Screening variables that were collected for breast cancer early detection included previous mammogram (yes or no) with date, symptoms (yes or no), clinical breast examination (CBE) performed and results (normal or abnormal), and screening mammogram result (Breast Imaging Reporting and Data System [BI-RADS] codes9: normal, benign, probably benign, suspicious abnormality, highly suggestive of malignancy, assessment incomplete). In the overall and outcome-specific concordance estimates for screening mammogram results, we excluded 686 records (23.2%) that did not have a code collected directly from the radiology report.
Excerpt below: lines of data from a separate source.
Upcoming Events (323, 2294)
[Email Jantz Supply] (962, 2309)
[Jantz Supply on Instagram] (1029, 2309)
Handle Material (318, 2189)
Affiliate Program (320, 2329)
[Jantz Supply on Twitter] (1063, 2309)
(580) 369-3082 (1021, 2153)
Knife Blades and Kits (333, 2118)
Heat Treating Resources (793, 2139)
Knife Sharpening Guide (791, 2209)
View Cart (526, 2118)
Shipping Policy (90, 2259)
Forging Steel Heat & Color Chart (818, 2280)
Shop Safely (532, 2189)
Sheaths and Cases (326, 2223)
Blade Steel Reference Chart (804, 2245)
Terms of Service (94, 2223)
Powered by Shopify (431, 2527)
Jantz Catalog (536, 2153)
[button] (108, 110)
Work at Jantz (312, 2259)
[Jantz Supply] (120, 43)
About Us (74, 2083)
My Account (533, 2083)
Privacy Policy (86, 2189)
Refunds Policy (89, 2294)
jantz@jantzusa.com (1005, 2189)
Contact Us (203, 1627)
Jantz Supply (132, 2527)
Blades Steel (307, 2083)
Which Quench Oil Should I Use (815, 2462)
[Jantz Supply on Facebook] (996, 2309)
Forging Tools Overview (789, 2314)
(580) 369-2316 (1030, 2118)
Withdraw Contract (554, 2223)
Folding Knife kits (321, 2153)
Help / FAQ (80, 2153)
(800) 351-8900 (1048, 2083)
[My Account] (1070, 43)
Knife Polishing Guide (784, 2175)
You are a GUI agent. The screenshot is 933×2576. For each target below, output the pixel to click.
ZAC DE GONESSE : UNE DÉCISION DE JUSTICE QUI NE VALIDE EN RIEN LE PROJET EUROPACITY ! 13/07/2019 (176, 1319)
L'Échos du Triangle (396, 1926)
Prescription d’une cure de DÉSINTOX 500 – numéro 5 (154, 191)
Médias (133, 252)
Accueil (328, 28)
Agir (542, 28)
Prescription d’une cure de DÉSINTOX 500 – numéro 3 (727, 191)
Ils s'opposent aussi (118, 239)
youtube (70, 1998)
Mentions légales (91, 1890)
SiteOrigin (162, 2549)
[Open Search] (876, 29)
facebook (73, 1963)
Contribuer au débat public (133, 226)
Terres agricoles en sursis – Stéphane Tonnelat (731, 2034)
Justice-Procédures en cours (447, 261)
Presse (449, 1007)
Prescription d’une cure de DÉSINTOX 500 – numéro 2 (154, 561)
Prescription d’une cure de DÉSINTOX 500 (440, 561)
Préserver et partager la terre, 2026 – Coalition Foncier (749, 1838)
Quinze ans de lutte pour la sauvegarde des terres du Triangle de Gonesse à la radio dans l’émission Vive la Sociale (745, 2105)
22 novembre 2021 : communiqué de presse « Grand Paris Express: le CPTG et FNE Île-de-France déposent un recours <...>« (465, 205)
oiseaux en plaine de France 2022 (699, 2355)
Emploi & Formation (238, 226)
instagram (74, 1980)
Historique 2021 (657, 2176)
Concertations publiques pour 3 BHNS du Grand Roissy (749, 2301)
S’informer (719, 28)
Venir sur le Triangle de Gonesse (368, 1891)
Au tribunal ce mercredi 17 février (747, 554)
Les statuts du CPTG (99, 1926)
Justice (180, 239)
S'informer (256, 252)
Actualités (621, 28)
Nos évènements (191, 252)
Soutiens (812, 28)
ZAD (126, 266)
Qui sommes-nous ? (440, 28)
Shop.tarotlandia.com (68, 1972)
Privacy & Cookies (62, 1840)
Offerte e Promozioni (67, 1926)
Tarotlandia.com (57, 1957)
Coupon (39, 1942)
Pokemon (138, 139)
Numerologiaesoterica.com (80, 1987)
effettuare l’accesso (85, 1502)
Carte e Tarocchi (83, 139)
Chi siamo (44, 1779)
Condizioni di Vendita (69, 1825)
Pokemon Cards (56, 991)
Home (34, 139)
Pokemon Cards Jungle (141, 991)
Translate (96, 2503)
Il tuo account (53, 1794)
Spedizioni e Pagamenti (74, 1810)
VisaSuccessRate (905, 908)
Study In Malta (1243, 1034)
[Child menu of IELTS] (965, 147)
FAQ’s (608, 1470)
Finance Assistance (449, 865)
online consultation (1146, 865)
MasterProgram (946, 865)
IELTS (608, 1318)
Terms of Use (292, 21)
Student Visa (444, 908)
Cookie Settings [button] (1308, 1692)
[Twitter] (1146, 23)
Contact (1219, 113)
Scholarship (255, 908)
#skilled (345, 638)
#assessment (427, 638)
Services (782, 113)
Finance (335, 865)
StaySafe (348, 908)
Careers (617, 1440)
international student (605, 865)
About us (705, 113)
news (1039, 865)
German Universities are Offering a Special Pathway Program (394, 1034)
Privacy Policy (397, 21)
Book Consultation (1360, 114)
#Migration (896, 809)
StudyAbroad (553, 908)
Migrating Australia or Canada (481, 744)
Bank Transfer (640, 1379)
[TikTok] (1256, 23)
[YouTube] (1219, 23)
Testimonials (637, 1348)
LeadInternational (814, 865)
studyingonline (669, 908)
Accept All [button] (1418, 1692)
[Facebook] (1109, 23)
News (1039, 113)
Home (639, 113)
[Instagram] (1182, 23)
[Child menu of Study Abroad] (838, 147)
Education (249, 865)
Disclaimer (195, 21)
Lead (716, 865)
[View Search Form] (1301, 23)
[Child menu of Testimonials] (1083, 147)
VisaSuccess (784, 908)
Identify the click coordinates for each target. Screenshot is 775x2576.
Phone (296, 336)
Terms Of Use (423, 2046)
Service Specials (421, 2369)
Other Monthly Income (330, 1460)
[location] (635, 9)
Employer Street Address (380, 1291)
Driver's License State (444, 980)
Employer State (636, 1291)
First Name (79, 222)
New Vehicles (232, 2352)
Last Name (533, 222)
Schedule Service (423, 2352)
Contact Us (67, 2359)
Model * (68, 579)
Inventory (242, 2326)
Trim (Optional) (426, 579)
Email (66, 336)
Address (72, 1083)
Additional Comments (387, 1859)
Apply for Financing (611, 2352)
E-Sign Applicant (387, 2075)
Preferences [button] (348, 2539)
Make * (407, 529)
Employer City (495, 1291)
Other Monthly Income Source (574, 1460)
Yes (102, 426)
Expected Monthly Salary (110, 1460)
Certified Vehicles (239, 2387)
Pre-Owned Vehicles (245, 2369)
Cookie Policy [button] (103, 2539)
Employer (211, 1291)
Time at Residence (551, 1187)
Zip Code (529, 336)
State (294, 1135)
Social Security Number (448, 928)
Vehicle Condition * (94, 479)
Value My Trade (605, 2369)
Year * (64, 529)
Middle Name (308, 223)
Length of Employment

These excluded reports primarily occurred before 1999, before the full adoption of BI-RADS coding by radiologists. Screening variables that were collected for cervical cancer early detection included previous Pap test (yes or no) with date and Pap result (1991 Bethesda system categories10: normal, infection/reaction, atypical squamous cells [ASC] of unknown significance [ASCUS], low-grade squamous intraepithelial lesion, high-grade squamous intraepithelial lesion, or invasive squamous cell cancer; 2001 Bethesda system categories11 subdivided ASCUS into 2 categories: ASC of undetermined significance (ASC-US) and ASC-cannot exclude high-grade intraepithelial lesions (ASC-H)).

Diagnostic variables that were abstracted both for breast cancer and cervical cancer included the types of procedures performed, final diagnosis, and status of treatment. At least 10% of the NBCCEDP records were reabstracted by a second abstractor to monitor inter-rater reliability throughout the abstraction process, maintaining an average inter-rater reliability of 95%.

Analysis Methods

MDE data were collected from 1996 through 2004. To compare results between the abstracted data, which we considered the “gold standard,” and the corresponding MDE data, we estimated 4 performance measures: abnormal mammogram screening and abnormal Pap test rates and breast and cervical cancer detection rates. These outcome-specific screening rates are routinely used in analyzing the MDEs.

We estimated overall concordance as the percentage agreement between the values of the corresponding abstracted and MDE variables. Because many of the outcomes are relatively rare, overall concordance has limited utility for assessing the MDE data quality. Therefore, to evaluate MDE data quality more thoroughly, we calculated outcome-specific concordance for each outcome level of the evaluated variables. For each outcome-specific concordance, we identify the abstracted records with the given outcome, then link these abstracted records to the corresponding MDE records. The outcome-specific concordance is defined as the percentage of these linked MDE records that also have the given outcome. For example, in the screening mammography results evaluation variable, we identify the abstracted records with a “normal” outcome (ie, no diagnostic follow-up) value and link these abstracted records to the corresponding MDE records. The outcome-specific concordance is the percentage of these linked MDE records that also indicates a “normal” mammography screening value. In the assessment of both overall and outcome-specific concordance, we excluded records with missing abstracted values because of archived or otherwise unavailable medical charts for the corresponding variable.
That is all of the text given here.